- _Exercise instructions_
Here is a listing; work out how many of its lines contain the word "chevron", and state only that number.

- _Data shown_
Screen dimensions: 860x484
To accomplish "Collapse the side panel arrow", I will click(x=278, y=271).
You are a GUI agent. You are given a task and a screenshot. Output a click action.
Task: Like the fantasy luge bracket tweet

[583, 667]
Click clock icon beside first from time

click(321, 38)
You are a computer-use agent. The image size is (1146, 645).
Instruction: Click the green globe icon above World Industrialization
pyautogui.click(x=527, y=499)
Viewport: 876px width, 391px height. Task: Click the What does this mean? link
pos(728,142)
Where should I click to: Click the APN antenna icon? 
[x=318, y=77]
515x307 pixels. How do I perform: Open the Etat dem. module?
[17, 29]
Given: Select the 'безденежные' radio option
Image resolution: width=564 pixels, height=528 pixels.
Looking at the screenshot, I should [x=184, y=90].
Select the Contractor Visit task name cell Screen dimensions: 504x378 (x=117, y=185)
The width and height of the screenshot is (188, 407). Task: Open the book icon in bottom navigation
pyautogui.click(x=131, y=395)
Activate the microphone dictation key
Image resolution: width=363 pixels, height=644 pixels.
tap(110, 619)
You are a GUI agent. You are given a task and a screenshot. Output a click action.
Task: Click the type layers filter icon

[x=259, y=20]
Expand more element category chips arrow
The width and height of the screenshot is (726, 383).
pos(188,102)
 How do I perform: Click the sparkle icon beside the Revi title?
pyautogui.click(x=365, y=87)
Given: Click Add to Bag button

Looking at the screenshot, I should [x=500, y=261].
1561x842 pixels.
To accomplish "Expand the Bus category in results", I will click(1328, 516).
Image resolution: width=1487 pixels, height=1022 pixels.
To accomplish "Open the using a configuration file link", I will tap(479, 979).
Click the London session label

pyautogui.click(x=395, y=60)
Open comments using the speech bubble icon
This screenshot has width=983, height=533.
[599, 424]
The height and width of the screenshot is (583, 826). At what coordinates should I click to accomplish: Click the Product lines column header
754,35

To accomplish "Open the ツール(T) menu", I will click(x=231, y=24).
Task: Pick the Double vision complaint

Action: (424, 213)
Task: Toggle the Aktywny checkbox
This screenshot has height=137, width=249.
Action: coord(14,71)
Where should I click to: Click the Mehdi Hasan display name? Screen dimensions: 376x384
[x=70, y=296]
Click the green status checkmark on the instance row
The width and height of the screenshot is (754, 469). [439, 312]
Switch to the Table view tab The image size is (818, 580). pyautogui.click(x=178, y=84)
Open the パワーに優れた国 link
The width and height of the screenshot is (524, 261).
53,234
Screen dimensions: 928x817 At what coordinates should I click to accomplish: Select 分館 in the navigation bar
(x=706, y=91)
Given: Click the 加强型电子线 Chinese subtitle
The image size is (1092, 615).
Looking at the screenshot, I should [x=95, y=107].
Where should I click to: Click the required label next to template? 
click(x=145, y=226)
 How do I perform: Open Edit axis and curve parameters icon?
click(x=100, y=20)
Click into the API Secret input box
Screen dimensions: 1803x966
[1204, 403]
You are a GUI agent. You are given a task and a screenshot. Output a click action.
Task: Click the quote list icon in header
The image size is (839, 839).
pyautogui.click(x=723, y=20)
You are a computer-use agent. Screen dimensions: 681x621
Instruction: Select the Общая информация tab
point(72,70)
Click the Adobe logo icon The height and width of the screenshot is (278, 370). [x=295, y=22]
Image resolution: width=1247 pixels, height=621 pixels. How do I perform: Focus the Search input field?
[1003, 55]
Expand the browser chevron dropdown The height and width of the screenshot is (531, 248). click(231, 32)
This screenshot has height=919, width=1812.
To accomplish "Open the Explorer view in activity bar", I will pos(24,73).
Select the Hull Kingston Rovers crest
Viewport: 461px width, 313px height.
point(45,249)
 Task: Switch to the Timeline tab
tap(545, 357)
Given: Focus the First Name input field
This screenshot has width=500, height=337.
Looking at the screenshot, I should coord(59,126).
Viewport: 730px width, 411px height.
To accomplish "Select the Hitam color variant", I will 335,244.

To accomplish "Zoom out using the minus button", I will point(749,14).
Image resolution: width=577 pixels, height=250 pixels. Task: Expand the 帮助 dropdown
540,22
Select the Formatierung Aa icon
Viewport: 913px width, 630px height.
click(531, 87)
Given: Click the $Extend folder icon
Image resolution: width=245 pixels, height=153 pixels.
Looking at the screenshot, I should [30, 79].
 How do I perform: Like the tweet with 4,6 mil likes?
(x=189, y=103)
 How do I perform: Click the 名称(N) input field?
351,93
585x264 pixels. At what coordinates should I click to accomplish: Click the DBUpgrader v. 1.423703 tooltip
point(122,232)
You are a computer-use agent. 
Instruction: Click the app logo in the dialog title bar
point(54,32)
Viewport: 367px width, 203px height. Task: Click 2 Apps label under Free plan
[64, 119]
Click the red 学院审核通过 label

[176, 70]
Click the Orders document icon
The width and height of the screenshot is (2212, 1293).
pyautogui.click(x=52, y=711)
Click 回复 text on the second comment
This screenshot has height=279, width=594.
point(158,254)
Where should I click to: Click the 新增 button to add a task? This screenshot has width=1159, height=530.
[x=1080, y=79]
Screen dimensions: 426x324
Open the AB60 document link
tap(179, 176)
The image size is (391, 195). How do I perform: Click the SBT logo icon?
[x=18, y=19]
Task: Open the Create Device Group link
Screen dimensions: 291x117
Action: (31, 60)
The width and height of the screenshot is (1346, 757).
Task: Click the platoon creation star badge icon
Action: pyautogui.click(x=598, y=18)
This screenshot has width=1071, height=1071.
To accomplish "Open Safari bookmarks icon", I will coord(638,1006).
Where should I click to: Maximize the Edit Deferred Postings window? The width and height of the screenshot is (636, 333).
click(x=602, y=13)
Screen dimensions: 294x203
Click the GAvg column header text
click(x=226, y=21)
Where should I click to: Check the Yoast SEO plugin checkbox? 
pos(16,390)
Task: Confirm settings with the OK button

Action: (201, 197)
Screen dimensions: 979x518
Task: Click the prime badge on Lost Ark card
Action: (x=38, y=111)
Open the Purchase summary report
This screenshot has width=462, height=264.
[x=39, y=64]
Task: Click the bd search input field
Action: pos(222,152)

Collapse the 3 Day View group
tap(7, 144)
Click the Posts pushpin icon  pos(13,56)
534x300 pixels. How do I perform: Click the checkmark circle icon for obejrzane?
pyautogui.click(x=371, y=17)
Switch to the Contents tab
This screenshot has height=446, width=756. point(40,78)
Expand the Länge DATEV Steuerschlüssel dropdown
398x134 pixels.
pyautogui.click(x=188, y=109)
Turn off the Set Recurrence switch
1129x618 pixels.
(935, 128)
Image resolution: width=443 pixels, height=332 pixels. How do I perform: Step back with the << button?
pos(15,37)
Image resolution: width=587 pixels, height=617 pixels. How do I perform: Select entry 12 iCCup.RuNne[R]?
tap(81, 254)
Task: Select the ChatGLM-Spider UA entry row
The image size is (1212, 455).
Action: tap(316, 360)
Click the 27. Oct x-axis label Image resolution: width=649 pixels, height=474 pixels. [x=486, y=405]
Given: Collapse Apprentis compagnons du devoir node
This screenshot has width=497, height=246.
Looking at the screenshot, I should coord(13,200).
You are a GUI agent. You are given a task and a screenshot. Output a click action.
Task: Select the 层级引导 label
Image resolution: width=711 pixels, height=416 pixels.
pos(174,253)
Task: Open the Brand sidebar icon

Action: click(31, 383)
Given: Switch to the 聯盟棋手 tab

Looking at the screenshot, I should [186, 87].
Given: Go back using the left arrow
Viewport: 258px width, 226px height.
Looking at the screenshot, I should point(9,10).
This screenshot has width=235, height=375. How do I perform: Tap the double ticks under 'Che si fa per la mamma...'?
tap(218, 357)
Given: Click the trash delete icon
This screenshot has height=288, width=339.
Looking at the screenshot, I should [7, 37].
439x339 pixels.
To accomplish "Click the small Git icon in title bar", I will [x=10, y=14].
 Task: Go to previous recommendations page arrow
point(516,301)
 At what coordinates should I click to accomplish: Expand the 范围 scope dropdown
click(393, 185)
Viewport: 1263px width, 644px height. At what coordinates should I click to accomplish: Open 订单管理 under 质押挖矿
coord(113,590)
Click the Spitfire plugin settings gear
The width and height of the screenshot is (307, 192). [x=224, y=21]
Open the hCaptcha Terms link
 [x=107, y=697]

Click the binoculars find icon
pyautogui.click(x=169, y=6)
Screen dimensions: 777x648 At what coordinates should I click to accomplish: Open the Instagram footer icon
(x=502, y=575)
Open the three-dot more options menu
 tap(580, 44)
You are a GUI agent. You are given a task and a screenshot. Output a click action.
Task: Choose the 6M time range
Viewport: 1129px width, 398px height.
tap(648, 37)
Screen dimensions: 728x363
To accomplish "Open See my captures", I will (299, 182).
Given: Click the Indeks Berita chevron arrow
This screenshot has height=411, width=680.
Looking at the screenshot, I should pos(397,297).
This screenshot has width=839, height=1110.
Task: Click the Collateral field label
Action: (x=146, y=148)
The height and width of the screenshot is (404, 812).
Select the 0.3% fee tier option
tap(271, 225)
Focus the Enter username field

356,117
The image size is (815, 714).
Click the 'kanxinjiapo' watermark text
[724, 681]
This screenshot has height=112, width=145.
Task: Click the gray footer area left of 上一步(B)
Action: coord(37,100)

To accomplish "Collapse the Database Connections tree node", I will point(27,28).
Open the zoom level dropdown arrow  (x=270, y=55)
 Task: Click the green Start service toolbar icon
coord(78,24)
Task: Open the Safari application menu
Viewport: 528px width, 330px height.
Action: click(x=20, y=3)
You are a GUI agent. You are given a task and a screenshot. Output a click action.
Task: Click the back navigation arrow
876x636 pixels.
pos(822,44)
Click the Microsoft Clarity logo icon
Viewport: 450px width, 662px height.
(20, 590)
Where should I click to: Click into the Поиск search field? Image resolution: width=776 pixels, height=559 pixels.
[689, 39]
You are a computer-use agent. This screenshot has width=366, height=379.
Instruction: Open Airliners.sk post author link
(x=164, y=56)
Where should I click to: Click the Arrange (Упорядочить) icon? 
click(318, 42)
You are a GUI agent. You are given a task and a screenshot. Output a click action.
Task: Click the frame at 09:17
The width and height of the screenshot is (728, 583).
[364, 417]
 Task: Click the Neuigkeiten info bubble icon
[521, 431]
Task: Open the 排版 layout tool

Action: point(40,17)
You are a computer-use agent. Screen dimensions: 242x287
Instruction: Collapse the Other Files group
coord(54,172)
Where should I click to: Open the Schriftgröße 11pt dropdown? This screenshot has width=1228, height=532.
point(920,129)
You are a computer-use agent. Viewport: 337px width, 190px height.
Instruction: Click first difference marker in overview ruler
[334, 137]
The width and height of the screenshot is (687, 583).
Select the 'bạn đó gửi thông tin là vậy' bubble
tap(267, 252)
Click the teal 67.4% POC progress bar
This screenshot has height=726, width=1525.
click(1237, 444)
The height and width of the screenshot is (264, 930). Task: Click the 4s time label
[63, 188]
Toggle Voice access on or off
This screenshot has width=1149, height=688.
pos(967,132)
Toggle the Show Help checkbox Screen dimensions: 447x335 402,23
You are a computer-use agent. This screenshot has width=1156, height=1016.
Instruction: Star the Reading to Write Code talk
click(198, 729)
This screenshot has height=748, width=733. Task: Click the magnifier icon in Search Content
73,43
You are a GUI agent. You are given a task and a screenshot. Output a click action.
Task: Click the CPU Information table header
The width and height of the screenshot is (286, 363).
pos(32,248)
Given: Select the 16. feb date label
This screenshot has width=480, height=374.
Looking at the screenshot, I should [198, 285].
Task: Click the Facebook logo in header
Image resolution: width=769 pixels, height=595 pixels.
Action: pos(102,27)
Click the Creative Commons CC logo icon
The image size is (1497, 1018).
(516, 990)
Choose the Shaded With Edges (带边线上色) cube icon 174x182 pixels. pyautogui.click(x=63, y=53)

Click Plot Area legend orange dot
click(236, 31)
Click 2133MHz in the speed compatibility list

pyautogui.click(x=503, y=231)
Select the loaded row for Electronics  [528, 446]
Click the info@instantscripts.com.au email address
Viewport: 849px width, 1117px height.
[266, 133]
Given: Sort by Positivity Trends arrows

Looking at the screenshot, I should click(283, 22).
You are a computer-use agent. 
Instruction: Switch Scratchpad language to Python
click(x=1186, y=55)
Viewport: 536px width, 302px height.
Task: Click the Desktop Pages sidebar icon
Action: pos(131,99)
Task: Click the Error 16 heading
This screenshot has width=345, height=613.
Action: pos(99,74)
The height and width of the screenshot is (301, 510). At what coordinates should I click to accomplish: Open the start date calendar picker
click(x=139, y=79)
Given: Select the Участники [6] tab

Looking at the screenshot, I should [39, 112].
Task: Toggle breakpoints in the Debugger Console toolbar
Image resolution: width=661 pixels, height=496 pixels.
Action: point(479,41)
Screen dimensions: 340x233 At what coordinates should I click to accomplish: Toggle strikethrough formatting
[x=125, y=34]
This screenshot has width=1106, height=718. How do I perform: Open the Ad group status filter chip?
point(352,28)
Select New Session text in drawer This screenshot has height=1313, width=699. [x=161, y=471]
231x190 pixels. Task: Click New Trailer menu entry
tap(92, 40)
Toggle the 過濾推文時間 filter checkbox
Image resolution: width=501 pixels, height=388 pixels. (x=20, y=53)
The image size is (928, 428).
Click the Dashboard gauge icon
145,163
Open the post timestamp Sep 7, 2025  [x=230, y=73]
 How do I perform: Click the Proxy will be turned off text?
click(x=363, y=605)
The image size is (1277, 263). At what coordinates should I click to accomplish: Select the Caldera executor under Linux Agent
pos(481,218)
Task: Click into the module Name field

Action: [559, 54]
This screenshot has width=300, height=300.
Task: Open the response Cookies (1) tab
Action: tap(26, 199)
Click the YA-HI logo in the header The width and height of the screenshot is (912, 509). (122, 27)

- _Result of this task_
2